--- Dataset records ---
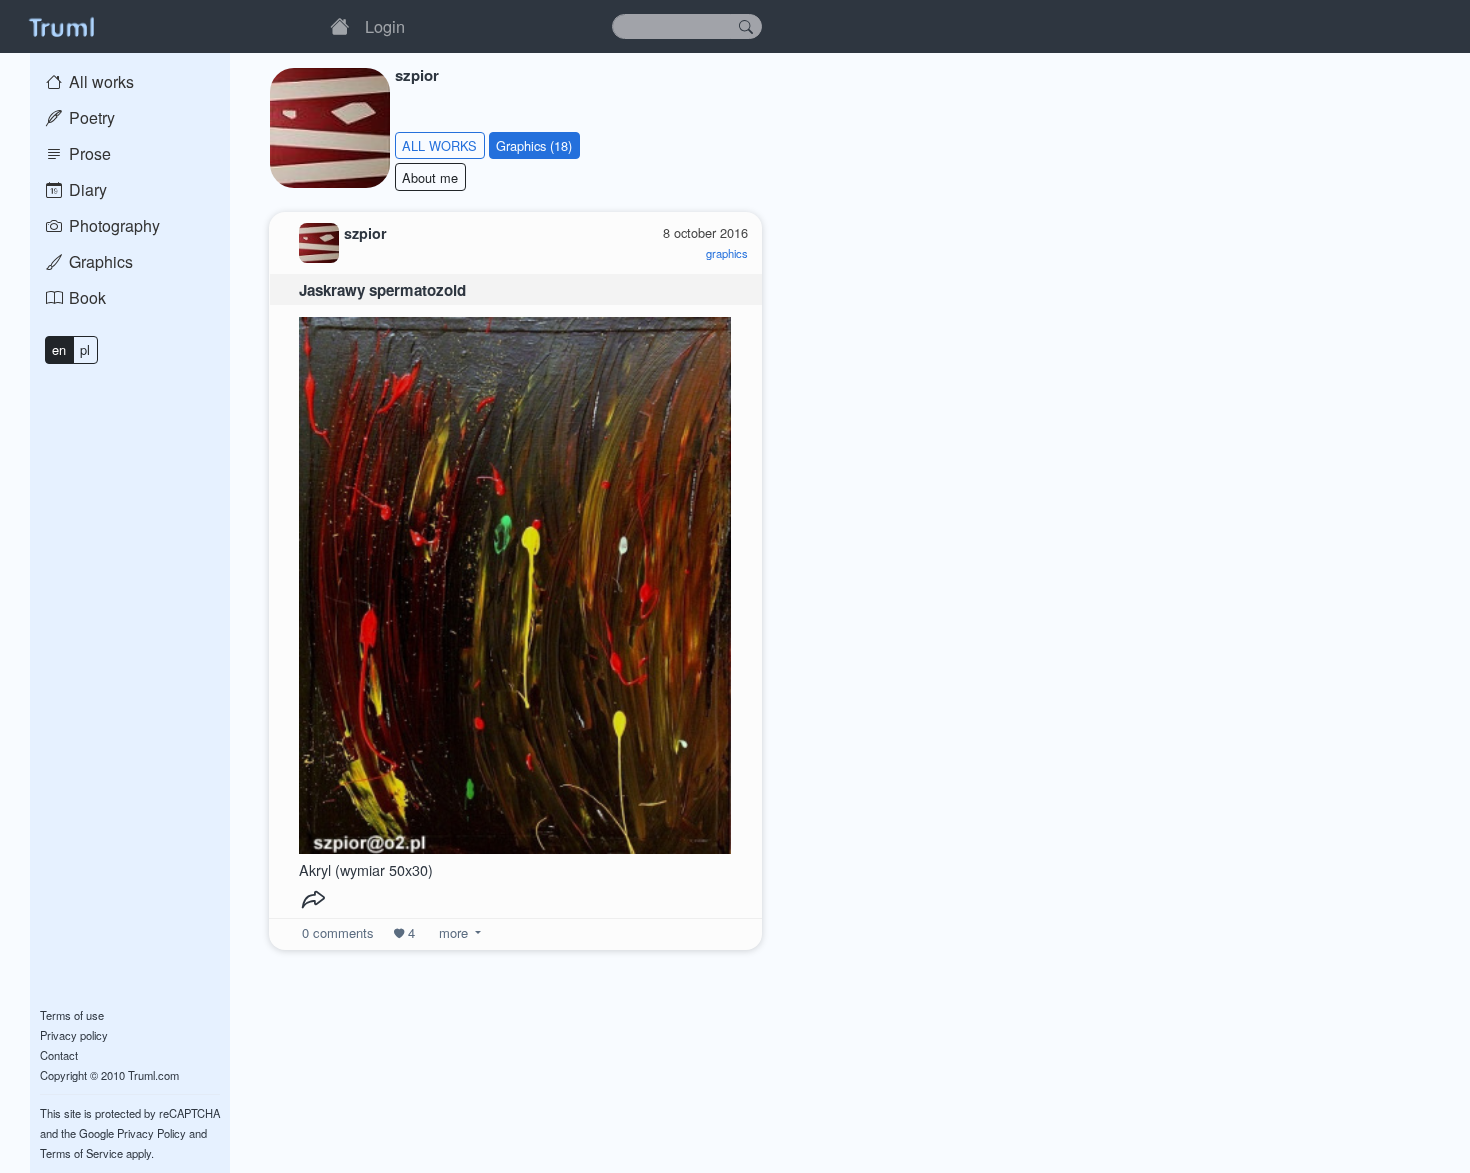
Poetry (90, 117)
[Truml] (61, 26)
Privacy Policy (151, 1133)
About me (430, 177)
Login (385, 26)
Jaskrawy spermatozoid (382, 290)
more (453, 932)
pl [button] (85, 349)
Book (85, 297)
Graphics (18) (534, 145)
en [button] (59, 349)
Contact (59, 1055)
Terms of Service (81, 1153)
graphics (727, 253)
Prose (88, 153)
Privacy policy (74, 1035)
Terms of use (72, 1015)
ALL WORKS (439, 145)
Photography (112, 225)
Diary (86, 189)
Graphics (99, 261)
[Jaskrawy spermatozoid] (515, 580)
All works (99, 81)
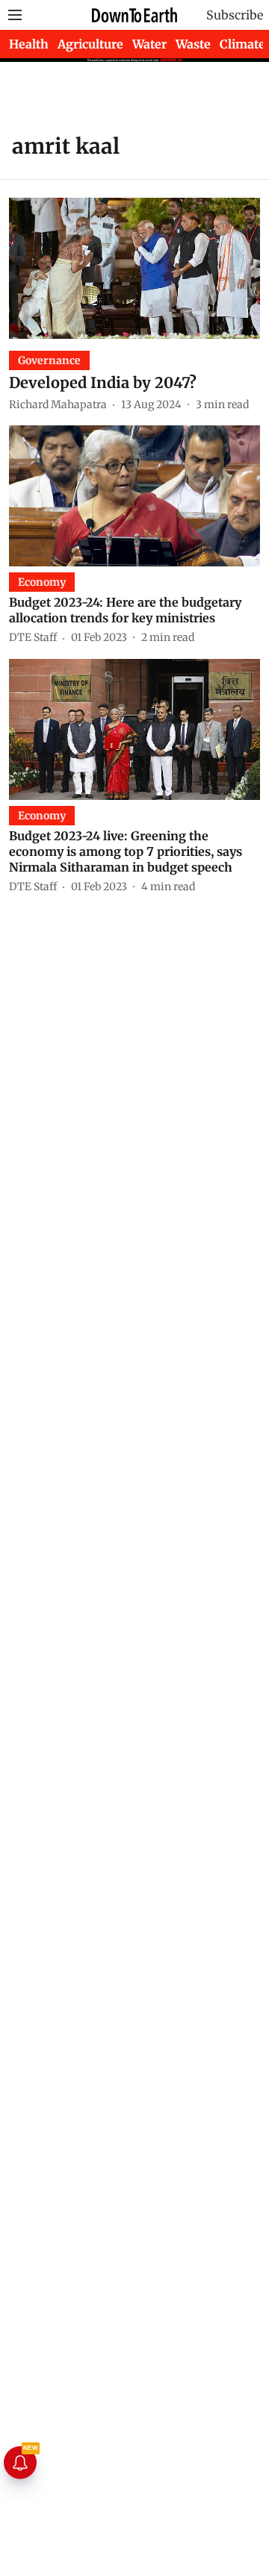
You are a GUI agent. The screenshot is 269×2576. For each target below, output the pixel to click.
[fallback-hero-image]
---
▶ _Task prompt_
Write out exactly the lines from the one containing "Photography (112, 225)" to the last line of the records above, both included, and leave out any pictures.

▶ _Answer space_
Photography (112, 225)
Diary (86, 189)
Graphics (99, 261)
[Jaskrawy spermatozoid] (515, 580)
All works (99, 81)
You are a GUI agent. The screenshot is 269×2576. For each target below, output the pixel to click.
[fallback-hero-image]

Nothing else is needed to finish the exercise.